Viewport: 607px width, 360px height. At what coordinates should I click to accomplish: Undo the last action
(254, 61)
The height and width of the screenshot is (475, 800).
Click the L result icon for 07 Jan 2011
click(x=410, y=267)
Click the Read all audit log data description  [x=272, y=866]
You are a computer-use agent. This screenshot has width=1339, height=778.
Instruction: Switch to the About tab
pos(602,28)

Assignment: Repeat the data verbatim, line after line, leaving nothing out.

Answer section:
Viewport: 607px width, 360px height. At what coordinates should I click to accomplish: Undo the last action
(254, 61)
The height and width of the screenshot is (475, 800).
Click the L result icon for 07 Jan 2011
click(x=410, y=267)
Click the Read all audit log data description  [x=272, y=866]
You are a computer-use agent. This screenshot has width=1339, height=778.
Instruction: Switch to the About tab
pos(602,28)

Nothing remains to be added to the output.